At the beginning of the COVID-19 pandemic, Dr. Anthony Fauci told the nation that we are all in this together. Unfortunately, that was now the entire case and public health officials are warning that the ethical dilemmas raised during the last few years will continue to linger. One area of ethical concern during the pandemic was the difference in infections, hospitalizations, mortality, and vaccination rates across racial and socioeconomic groups. It is clearly not enough to develop the right technical tools for diagnosis and treatment. Studies now show that there needs to be a greater appreciation of the social conditions that affect people’s health.

“It’s important to consider the ethical questions related to COVID because we almost certainly did some things well and fell short in other areas. Taking a clear, honest look at our decisions from the pandemic will help us better respond each time something similar arises in the future,” said Michael Rozier, S.J., a professor and department chair for health management and policy at Saint Louis University in Missouri.

Michael Rozier, Department Chair – Health Management and Policy, St. Louis MO

He has authored a paper examining ethical questions raised during the COVID-19 pandemic and what can be done to address specific ethical questions in the future. In the paper, Rozier and his colleagues surveyed areas where healthcare ethics questions arose during the COVID-19 pandemic, and discussed lessons that can be learned from those questions.

*PROBLEM 1*
The COVID-19 ethics excerpt names several measures that differed across racial and socioeconomic groups. List every measure it names.
*PROBLEM 2*
Continue the excerpt on COVID-19 healthcare ethics from its last sentence.

*INFORMATION GIVEN*
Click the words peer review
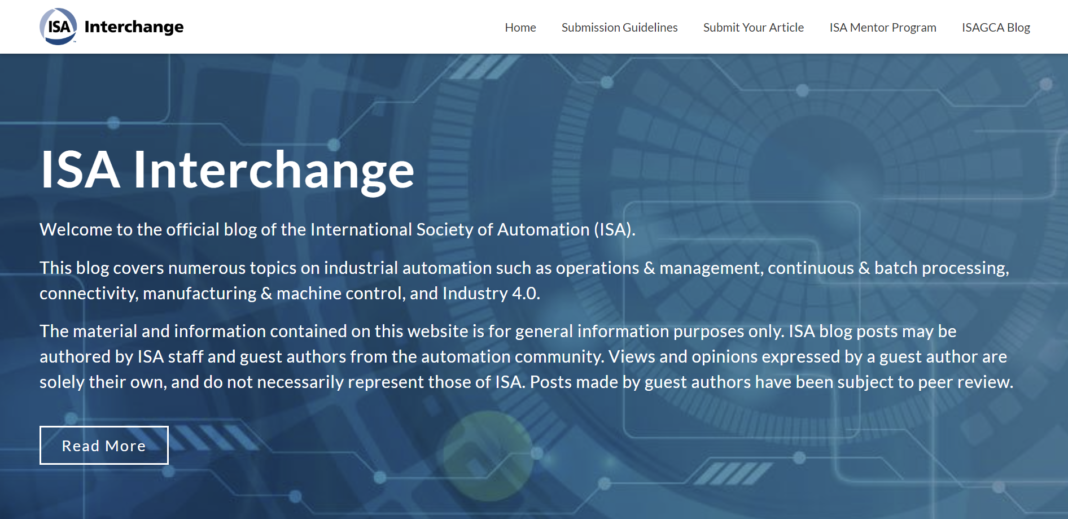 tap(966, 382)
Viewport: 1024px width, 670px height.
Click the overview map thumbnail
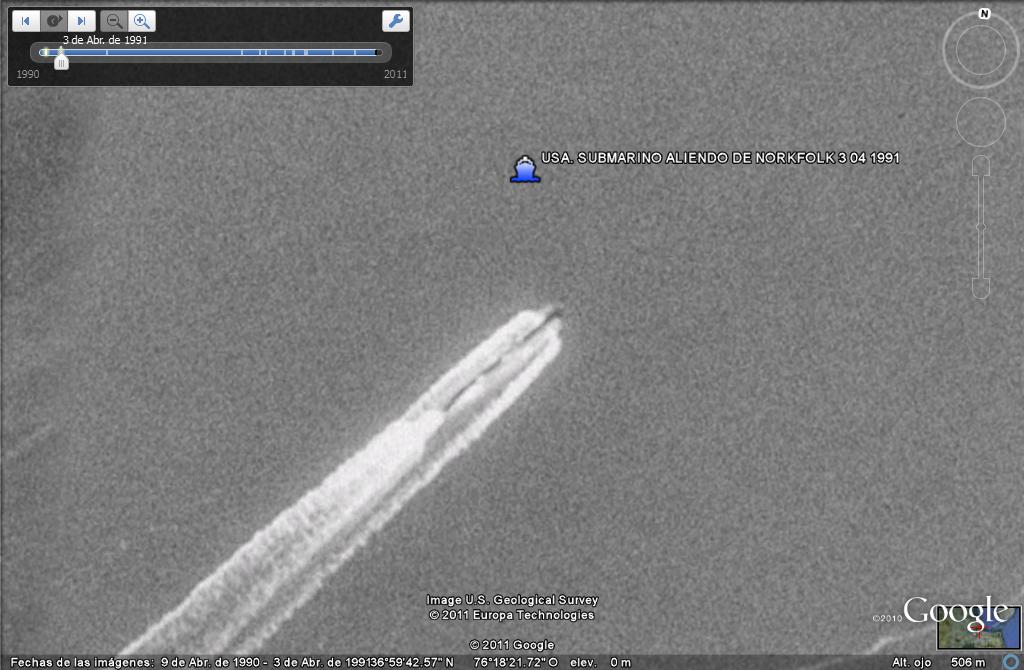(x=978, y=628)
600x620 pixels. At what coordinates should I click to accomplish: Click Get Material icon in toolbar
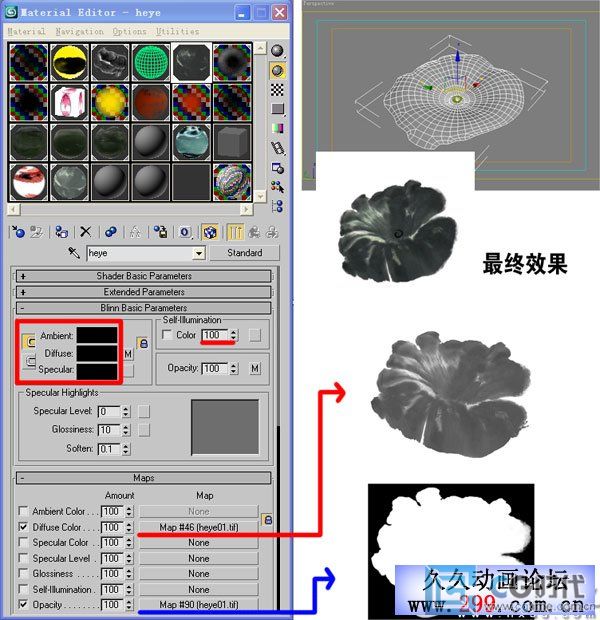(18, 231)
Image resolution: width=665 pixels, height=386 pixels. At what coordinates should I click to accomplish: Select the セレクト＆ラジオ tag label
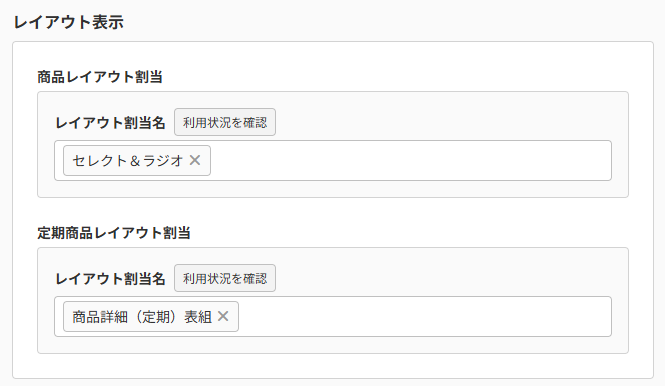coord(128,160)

...

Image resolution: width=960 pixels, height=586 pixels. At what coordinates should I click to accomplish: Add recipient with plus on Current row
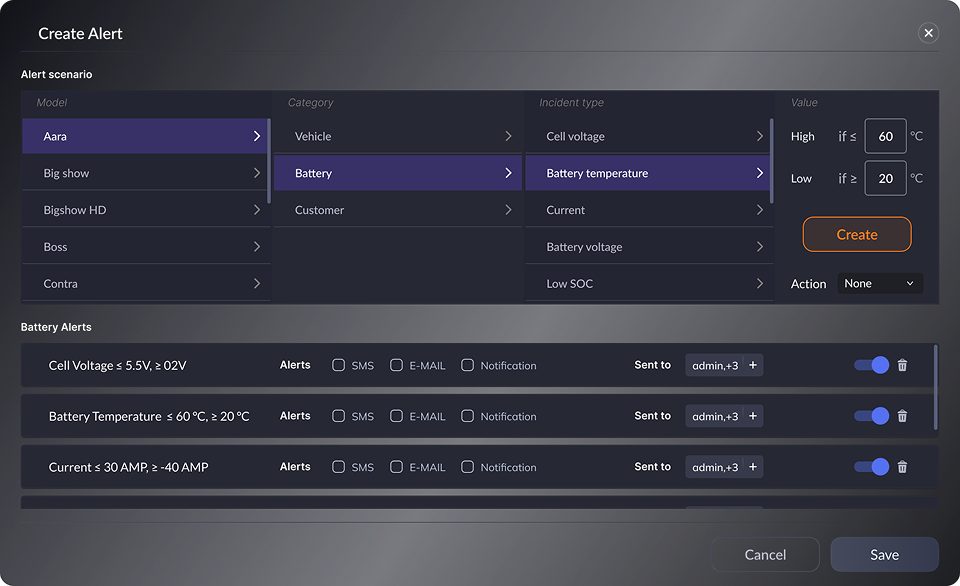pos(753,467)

*RESPONSE BOX 1*
Infections, hospitalizations, mortality, vaccination rates

*RESPONSE BOX 2*
The ethical dilemmas were broken into four different categories: clinical, organizational, social and legal. For each of these different areas, Rozier and his colleagues examined problems that publicly rose to the forefront during the COVID-19 pandemic. “The disparities that arose during the pandemic around infections, hospitalizations and mortality were always there,” said Rozier. “The pandemic revealed those disparities in a much clearer way.”

How we address those disparities as a society moving forward in a non-pandemic era is essential. The pandemic revealed the degree to which we’re willing to sacrifice in any way for the common good. The pandemic spurred social negotiations about our core values. “The pandemic revealed many disparities, but they have always been there and will be there until we actually talk about them,” said Rozier.

The researchers examined clinical questions and triage procedures and the allocation of life-saving equipment. The team looked at organizational issues and examined the role of insurance companies in allowing or denying coverage. The review explored how hospitals determined how many visitors could see patients and which patients could receive visitors. Socially, researchers considered what role the general public holds in keeping society healthy. Legal discussions explored what authority the government has to enact public health measures, and, to what extent.

The laws surrounding masks and safety precautions varied in many parts of the country. It suggests that public health entities need to do more to educate legislators and politicians on the importance of understanding medical science and the best ways to stop the spread of a deadly virus. “You’re never going to get people to be in 100% agreement on any particular issue,” Rozier said. “So rather than fixing an ethical issue, I think the best we can do is have a shared understanding of what each one of us prioritizes and how we can agree to move forward together and continue to debate anything that comes up along the way,” said Rozier.

Ethics is not always about prioritizing a particular value system, but rather being able to look at a complex issue and appreciate the many competing dimensions and realize that you must choose a way forward, said Rozier.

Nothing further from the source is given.